— 提示された抜粋 —

----

冥王星、惑星から除外される

2006年8月24日午後10時35分頃NHKで速報のテロップが入り、その3分後の38分頃テレビ朝日報道ステーションでも伝えられましたが、チェコプラハで開かれてた国際天文学連合IAU)の総会で、太陽系の惑星とされてきた「冥王星(プルート/Pluto)」が惑星から格下げされました。これで、太陽系の惑星は、太陽から近い順に水星・金星・地球・火星・木星土星天王星海王星の8つとなります。なお冥王星は「矮惑星」という分類になりましたが、矮惑星は惑星としない提案が採択されました。
今回の総会では当初、冥王星の衛星とされてきた「カロン」が冥王星との二重惑星として、また火星・木星間の小惑星帯にあり最も大きな小惑星である「セレス(ケレス)」、更に2005年7月29日に米航空宇宙局(NASA)ジェット推進研究所(JPL)が冥王星より大きいとして「10番目の惑星を発見した」と発表した「2003UB313」(発見は2003年10月31日)を加えて、惑星の数を12個とする案が提示されていましたが、最近は冥王星の質量が小さく「エッジワース・カイパーベルト天体」という天体郡に属す小惑星の一種ではないかという意見が主流で、反対が多く、議論は二転三転していました。ちなみに、「2003UB313」を発見した米航空宇宙局(NASA)ジェット推進研究所(JPL)は、海王星以遠天体・小惑星セドナ(2003VB12)」も発見しています。発見当初は第10惑星ではないかと話題になりましたが、質量が小さいことから惑星とは認定されませんでした。2003UB313とセレスは、今回の採択で矮惑星となりました。

----

[データ項目]

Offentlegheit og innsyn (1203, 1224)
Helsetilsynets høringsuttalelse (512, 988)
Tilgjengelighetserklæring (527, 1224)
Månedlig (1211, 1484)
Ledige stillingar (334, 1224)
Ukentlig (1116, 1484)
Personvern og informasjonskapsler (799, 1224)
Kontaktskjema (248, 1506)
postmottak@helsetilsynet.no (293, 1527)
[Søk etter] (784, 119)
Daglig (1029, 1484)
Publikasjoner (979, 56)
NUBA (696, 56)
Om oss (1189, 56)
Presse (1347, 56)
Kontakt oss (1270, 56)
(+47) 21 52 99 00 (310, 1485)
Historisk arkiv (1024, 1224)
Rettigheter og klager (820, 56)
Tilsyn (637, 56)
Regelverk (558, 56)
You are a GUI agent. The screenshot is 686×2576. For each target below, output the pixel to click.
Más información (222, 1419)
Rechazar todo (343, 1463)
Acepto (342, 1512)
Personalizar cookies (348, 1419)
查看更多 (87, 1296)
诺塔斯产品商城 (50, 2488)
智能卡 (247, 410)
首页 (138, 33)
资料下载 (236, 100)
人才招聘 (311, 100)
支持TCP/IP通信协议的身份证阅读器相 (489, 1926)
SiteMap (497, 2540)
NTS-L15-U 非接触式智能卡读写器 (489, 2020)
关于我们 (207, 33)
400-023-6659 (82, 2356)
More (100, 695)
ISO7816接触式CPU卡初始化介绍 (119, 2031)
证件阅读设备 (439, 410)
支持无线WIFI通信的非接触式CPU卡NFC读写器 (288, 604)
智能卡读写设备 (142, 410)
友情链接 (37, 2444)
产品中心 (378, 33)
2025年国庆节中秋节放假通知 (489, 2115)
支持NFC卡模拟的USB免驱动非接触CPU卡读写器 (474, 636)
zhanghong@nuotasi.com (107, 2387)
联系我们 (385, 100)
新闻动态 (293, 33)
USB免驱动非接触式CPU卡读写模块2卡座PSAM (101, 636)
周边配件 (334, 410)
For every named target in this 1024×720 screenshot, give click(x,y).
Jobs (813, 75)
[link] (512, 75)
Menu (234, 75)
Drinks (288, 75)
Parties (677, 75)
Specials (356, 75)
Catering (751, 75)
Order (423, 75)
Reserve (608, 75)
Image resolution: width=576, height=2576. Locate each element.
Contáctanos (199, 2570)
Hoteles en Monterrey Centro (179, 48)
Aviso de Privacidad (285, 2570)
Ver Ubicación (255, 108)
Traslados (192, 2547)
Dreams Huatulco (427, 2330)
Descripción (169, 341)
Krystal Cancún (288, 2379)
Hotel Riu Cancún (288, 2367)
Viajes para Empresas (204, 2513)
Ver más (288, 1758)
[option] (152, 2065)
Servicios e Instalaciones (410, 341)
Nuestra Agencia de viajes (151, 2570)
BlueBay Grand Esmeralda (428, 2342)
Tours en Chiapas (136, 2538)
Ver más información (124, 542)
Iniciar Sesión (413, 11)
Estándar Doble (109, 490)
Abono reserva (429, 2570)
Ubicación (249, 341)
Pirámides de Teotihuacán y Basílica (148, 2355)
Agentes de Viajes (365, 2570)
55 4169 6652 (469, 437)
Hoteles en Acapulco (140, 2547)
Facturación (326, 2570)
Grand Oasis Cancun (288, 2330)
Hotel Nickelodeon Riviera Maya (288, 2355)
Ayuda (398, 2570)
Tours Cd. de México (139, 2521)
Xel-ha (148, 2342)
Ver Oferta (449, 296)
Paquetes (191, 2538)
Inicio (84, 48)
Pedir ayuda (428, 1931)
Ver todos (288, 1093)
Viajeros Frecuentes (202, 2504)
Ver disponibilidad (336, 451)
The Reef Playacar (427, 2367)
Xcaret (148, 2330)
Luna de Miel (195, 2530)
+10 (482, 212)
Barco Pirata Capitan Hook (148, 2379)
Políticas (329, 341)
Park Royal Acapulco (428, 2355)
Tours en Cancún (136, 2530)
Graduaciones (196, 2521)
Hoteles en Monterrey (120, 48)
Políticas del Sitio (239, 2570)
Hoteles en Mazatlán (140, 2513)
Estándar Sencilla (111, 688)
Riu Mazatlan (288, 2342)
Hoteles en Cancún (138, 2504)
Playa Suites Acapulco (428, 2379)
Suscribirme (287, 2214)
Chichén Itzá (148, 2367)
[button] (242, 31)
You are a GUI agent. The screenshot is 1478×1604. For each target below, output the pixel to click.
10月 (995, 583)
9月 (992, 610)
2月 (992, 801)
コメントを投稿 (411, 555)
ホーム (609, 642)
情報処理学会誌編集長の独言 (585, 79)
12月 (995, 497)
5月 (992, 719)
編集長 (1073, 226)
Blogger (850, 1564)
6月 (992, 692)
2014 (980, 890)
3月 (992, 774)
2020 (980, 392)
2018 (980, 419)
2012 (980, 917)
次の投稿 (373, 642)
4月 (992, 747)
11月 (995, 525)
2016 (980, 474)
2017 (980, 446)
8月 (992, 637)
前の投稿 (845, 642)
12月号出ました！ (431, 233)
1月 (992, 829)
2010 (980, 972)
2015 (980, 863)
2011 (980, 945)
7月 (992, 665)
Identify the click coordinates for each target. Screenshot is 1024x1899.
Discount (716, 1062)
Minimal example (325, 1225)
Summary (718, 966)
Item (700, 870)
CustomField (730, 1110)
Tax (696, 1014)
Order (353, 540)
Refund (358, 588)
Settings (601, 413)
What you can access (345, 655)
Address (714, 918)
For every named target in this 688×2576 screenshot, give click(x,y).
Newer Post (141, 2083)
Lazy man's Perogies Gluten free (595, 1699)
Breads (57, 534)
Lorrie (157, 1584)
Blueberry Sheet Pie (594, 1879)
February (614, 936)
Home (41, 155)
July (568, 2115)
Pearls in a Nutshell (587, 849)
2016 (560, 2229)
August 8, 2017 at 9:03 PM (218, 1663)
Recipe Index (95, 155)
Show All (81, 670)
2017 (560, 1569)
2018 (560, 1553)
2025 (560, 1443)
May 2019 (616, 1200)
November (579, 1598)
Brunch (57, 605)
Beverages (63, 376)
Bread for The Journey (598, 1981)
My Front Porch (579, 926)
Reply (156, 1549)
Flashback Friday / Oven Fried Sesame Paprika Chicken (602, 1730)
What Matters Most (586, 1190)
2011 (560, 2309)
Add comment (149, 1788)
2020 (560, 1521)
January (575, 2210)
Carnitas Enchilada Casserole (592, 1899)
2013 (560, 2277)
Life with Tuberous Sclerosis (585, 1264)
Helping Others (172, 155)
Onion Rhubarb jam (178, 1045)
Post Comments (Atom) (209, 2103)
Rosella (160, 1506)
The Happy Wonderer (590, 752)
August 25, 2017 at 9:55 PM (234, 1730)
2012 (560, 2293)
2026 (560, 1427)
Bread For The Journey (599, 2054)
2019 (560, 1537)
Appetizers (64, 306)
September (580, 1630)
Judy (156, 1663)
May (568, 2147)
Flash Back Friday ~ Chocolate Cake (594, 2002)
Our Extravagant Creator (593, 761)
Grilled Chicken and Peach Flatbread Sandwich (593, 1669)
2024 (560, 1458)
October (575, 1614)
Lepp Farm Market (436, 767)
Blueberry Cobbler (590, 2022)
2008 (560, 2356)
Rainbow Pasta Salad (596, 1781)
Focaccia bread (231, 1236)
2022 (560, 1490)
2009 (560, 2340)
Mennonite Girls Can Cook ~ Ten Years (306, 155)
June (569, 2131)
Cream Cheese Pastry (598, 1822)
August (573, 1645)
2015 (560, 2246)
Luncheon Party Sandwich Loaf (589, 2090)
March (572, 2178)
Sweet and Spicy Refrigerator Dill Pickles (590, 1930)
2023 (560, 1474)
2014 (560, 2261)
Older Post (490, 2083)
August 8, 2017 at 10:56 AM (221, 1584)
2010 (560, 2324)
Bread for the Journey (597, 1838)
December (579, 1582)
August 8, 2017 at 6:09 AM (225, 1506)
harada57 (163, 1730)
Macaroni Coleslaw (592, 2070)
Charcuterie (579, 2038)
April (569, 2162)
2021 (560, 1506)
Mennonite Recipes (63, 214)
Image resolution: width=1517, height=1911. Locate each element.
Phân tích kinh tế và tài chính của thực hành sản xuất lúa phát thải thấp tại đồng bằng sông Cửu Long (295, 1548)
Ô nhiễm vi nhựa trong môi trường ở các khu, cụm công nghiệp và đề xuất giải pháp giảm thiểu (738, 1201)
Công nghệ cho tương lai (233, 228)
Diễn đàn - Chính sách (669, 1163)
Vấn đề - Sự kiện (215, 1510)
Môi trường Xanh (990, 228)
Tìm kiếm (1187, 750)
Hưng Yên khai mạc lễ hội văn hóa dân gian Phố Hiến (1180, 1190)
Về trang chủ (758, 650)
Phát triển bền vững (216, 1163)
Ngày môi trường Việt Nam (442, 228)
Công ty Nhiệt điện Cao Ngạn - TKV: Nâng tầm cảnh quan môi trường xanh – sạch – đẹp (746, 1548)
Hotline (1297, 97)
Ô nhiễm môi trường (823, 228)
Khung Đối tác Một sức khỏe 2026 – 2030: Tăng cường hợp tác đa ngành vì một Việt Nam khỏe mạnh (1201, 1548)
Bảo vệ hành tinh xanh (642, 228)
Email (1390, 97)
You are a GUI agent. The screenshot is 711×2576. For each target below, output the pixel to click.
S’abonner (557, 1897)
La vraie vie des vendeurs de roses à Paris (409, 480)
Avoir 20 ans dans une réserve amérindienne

----

— 資料の検討 —
A – 冥王星に関する文章によると、「2003UB313」が発見されたのはいつですか。
B – 次の記述(i)〜(iii)が冥王星に関する文章の内容と合致するか、それぞれ「はい」か「いいえ」で答え、判断の根拠となる本文の語句をそのまま引用してください。
(i) テレビ朝日の報道は、NHKの速報テロップの3分後であった。
(ii) 総会で当初示された案は、惑星の数を10個とするものであった。
(iii) セドナは惑星として認定された。
C – 冥王星に関する文章を、最後の文の後から書き継いでください。

— 解答一覧 —
A – 2003年10月31日です。

B –
(i) はい。「その3分後の38分頃テレビ朝日報道ステーションでも伝えられました」
(ii) いいえ。「惑星の数を12個とする案が提示されていました」
(iii) いいえ。「質量が小さいことから惑星とは認定されませんでした」

C –
冥王星は1930年2月18日にアメリカのクライド・トンボーによって発見された天体で、発見時から今回の決定までの76年間、太陽系の第9惑星として親しまれてきました。軌道は楕円で、第8番惑星の海王星の内側を通る期間があるほか(最近では1979年〜1999年の間、内側を通っていました)、軌道傾斜角が約17°あります(地球を基準にした場合。なお他の惑星は金星の3.39°が最高です)。組成などは詳しく分かっていません。発見当初は地球の数倍の質量を持つと考えられていましたが、最近では直径が月より小さいことが分かっていました。